Thanks to international reporting, we know inflation is on the rise around the world. But news consumers here have to search that information out because it’s rarely included in coverage of the U.S. economy. Most often, domestic inflation is presented in a silo, independent from the global economic trend that has been sparked by a worldwide virus.

Meanwhile, the press eagerly trumpets Republican claims that Biden’s agenda is responsible for inflation, while failing to point out that it wasn’t the infrastructure bill or Covid relief legislation that prompted inflation to jump to 4.7 percent in Canada, 5.1 percent in the U.K and and 6.7 percent in Spain.

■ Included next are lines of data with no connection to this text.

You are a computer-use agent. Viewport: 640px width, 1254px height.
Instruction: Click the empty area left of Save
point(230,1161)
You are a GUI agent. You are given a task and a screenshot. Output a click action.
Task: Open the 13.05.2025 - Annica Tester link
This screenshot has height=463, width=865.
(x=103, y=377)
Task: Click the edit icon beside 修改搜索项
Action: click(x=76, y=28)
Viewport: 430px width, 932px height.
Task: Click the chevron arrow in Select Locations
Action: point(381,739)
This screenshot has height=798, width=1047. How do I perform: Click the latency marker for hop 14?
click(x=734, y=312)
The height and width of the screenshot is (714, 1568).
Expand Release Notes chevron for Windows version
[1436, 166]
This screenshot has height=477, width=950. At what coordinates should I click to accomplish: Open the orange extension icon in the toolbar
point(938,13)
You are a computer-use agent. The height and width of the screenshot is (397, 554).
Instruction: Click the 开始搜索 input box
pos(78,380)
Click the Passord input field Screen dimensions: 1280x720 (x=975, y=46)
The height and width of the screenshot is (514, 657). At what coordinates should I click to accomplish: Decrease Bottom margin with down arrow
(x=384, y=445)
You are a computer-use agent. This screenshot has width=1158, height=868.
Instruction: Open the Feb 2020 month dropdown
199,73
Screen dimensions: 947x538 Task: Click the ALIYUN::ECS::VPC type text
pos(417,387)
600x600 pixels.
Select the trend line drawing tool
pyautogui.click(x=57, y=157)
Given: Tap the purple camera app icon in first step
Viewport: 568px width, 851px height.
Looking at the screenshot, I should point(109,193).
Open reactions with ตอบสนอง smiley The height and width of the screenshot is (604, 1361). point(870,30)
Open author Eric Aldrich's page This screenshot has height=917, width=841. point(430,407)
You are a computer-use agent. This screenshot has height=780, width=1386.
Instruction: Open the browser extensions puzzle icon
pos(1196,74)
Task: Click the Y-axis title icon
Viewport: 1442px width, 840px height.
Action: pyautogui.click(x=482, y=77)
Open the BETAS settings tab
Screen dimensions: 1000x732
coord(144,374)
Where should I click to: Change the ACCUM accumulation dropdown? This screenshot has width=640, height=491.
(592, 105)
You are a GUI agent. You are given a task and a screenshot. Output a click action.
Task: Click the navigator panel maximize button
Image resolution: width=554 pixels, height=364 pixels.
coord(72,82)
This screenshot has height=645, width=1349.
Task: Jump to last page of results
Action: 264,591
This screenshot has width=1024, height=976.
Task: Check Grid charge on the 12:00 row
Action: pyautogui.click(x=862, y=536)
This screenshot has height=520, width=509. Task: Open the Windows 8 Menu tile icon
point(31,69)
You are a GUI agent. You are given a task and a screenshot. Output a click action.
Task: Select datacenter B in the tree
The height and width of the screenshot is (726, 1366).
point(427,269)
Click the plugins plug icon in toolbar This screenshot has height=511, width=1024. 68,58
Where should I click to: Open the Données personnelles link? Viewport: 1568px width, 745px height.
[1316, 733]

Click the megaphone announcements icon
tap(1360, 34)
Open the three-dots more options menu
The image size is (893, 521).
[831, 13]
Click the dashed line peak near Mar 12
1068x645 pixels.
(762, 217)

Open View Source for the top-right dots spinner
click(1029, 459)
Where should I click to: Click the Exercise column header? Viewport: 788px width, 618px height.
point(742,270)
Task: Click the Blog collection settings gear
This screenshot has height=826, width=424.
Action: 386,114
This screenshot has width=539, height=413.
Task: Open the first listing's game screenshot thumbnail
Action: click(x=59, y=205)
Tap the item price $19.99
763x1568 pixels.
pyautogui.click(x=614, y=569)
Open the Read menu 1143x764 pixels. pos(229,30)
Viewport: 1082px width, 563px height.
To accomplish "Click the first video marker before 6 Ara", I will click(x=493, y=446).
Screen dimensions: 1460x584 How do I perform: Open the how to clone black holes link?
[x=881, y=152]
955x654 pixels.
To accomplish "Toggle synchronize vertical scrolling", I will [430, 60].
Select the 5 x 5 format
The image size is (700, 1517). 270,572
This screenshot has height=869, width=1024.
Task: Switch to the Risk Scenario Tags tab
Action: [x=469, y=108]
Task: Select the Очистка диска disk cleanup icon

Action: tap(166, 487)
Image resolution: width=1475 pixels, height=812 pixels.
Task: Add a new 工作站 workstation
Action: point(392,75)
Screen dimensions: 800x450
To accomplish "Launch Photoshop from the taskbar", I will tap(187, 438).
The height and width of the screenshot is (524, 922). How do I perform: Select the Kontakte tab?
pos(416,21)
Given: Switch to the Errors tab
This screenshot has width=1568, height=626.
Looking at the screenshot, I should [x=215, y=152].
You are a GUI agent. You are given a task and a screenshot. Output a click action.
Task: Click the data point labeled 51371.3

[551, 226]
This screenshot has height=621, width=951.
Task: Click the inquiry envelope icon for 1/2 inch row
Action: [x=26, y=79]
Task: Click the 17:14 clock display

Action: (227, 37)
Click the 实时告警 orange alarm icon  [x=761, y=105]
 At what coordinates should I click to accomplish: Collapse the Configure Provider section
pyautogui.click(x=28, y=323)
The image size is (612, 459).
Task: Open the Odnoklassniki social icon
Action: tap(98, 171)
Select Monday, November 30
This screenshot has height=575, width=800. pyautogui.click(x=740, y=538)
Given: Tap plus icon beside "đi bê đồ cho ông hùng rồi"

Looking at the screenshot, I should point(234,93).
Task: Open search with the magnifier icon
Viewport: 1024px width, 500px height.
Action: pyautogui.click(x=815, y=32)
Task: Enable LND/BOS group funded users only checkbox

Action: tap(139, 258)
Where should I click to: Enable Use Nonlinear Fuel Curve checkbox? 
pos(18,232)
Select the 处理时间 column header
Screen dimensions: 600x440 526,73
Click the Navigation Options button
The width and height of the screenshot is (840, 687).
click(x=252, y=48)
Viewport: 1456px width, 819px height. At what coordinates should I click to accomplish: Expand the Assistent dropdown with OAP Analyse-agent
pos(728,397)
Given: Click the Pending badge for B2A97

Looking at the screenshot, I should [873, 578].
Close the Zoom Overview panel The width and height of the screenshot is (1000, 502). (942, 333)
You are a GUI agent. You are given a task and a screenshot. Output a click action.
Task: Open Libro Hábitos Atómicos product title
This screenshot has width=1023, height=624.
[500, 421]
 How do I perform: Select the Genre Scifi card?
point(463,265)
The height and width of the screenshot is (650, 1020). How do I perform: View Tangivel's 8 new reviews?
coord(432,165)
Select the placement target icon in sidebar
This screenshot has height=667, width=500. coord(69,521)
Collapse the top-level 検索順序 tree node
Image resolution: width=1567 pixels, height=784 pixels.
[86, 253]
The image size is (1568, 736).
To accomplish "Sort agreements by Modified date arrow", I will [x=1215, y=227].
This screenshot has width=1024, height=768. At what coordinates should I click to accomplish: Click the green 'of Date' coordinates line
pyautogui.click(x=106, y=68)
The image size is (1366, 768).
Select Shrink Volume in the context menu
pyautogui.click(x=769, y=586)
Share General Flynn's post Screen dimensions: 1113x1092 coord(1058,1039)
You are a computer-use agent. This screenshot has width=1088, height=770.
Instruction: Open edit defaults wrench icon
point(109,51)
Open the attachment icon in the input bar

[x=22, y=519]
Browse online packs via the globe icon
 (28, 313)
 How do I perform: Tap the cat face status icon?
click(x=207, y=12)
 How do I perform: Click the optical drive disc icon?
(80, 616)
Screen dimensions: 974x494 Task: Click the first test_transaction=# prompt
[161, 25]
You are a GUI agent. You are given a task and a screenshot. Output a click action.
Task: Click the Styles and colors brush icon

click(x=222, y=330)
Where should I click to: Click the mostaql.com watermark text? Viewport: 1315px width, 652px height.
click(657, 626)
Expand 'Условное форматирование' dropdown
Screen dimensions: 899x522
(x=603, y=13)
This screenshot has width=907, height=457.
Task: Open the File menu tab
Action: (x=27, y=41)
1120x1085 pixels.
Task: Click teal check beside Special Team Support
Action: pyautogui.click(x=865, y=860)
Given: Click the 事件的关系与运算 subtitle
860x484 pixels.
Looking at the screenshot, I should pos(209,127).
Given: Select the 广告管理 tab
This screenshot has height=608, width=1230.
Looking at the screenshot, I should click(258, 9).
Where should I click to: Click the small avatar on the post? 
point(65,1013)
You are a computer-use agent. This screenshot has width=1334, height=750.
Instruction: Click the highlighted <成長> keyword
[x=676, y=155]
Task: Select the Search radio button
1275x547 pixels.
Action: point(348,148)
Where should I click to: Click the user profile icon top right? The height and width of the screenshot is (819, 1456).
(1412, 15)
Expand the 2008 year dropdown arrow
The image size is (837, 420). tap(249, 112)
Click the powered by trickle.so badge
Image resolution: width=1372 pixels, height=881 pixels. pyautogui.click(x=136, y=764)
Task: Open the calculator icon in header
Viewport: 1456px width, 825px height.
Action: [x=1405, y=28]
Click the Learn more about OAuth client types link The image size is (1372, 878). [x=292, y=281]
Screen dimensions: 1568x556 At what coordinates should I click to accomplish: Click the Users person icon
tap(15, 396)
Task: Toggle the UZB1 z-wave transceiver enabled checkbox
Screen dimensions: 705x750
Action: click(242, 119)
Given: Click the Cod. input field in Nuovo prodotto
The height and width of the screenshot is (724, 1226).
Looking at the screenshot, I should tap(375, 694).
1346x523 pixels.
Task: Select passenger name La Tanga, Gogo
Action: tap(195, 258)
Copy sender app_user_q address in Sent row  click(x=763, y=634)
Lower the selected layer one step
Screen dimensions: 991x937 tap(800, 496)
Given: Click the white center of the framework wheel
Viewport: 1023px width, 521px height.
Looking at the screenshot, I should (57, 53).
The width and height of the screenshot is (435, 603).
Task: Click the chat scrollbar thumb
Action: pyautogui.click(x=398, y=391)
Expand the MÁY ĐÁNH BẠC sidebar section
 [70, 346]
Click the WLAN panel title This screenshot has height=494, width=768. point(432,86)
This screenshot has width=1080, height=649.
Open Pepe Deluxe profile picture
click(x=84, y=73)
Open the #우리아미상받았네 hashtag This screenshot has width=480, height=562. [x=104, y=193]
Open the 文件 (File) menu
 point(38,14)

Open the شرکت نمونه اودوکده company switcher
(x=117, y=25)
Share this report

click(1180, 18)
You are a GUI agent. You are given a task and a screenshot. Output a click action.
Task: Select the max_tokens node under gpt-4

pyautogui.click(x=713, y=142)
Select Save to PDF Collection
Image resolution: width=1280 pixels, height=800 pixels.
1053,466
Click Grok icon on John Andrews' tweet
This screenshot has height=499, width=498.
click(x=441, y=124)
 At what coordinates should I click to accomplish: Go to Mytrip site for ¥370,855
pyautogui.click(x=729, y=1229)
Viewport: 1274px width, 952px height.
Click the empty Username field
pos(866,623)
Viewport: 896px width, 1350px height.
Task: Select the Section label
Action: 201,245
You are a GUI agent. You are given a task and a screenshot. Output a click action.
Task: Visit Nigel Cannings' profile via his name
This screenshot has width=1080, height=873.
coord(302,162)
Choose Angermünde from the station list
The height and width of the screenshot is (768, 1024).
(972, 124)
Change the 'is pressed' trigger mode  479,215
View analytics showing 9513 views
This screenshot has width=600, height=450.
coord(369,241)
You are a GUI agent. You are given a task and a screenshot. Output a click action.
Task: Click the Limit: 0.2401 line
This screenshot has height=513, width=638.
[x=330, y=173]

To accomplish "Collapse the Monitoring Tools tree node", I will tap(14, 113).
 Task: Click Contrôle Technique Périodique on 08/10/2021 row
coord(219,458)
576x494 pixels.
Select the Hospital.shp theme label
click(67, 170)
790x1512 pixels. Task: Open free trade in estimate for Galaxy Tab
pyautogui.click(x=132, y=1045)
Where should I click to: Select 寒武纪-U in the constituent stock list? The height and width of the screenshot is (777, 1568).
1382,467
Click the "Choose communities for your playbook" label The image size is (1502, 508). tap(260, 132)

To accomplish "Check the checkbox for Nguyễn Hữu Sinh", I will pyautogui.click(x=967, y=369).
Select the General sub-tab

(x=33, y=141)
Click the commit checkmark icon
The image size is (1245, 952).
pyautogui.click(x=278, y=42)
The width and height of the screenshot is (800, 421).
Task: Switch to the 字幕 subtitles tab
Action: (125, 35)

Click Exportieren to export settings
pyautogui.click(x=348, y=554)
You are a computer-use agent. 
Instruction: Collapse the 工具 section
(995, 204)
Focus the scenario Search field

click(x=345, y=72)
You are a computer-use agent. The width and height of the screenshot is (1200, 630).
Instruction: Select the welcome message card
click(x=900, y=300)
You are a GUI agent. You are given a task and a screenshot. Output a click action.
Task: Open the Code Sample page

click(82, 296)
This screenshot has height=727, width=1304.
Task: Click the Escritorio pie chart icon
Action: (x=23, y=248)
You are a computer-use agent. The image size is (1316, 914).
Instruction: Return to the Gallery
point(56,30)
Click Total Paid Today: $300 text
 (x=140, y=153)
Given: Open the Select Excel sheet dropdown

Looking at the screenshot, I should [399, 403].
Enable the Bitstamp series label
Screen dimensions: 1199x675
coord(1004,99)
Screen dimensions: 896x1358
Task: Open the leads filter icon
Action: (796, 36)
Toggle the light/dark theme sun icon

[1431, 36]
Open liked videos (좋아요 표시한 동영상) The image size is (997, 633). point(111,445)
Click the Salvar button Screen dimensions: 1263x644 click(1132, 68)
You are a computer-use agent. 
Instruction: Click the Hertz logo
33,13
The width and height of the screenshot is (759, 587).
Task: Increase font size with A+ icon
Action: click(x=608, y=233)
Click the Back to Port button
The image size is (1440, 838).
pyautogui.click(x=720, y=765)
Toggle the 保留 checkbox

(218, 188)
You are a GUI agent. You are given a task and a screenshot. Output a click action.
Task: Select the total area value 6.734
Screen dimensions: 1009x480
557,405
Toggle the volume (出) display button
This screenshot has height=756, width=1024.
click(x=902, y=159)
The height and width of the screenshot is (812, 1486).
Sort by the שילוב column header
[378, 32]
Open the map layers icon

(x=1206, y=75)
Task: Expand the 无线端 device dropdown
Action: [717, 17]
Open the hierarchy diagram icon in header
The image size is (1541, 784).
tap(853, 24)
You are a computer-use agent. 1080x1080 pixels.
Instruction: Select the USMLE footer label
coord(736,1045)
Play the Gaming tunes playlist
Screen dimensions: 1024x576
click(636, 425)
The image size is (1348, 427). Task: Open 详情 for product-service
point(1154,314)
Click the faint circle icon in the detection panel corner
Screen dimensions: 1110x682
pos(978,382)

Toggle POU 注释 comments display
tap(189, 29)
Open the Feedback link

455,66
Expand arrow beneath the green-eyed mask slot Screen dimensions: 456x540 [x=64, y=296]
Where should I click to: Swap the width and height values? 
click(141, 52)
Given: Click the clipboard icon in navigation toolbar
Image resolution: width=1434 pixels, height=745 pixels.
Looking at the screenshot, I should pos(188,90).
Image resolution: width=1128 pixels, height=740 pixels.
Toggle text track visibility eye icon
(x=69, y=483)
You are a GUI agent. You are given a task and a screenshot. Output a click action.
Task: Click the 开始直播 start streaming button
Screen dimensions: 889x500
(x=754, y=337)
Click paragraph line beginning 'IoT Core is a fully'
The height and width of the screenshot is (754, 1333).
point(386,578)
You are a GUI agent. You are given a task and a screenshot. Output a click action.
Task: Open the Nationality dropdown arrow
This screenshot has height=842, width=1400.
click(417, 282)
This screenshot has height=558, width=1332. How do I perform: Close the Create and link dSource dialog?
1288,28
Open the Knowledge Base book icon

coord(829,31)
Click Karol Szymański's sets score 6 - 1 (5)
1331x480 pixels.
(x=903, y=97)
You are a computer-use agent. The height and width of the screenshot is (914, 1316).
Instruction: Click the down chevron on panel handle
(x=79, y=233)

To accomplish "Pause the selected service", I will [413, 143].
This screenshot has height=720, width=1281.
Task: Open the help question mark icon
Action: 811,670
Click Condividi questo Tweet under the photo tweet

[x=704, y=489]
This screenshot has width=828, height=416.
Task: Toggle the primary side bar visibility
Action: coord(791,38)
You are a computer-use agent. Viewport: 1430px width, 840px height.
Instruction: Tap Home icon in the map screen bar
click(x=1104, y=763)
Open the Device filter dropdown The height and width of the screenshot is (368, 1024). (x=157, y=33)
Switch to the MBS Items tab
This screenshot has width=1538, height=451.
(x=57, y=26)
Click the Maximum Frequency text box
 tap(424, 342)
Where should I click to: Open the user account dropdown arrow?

Inflation is occurring everywhere, so it’s not Biden’s policies that are to blame. The press prefers a more linear narrative, and seems to deliberately leave out the international context. That allows journalists to frame the story as a Dem vs. GOP one, as if policy adjustments from Biden would cure inflation.

Today’s unfortunate economic trend is clearly caused by the pandemic, which warped global supply and demand patterns, creating a mismatch that has driven prices higher. Energy costs and shipping bottlenecks are two major, driving factors. One reason inflation sprouted so quickly in the U.S. is that consumer demand is booming as the economy has recovered from Covid faster and stronger under Biden than most people ever thought possible.

Still, Republicans claim Biden is driving up prices by passing large spending bills. Government spending is bad because it fuels inflation, the GOP claims over and over in the press.

Yet eager Republicans just helped pass a $768 billion defense budget. When Trump was president, Senate Republicans supported pumping trillions of dollars into the economy in order to battle the effects of the pandemic shutdown. The GOP, with help from the press, is still able to frame inflation as a problem Biden created and must be penalized for. The Post: “Republicans argued the new inflation numbers were another sign that Biden’s policies are not working.”

There’s nothing subtle about what the GOP is doing. Sen. Rick Scott (R-FL) last year told the Wall Street Journal that rising prices were a “gold mine” for Republicans, suggesting the party hopes consumers will continue to have to pay higher prices this year.

The press trumpets that GOP message. Inflation is a “political nightmare for Biden,” CNN recently stressed. The Associated Press, while conceding that consumer spending is way up, claimed inflation was “casting a pall” and that upward prices, not plummeting unemployment, dominated water cooler talk in the U.S. When weekly jobless claims recently fell to a 52-year low, the New York Times ran yet another excited Biden inflation piece on the following day’s front page. News of the historic jobless numbers ran on page B3.

It was no surprise that a recent AP poll found consumers fixated on inflation: “Income Is Up, But Americans Focus on Inflation.” Why is that? Americans are inundated with the media’s constant inflation coverage, most of which omits the fact the trend is now happening all around the world.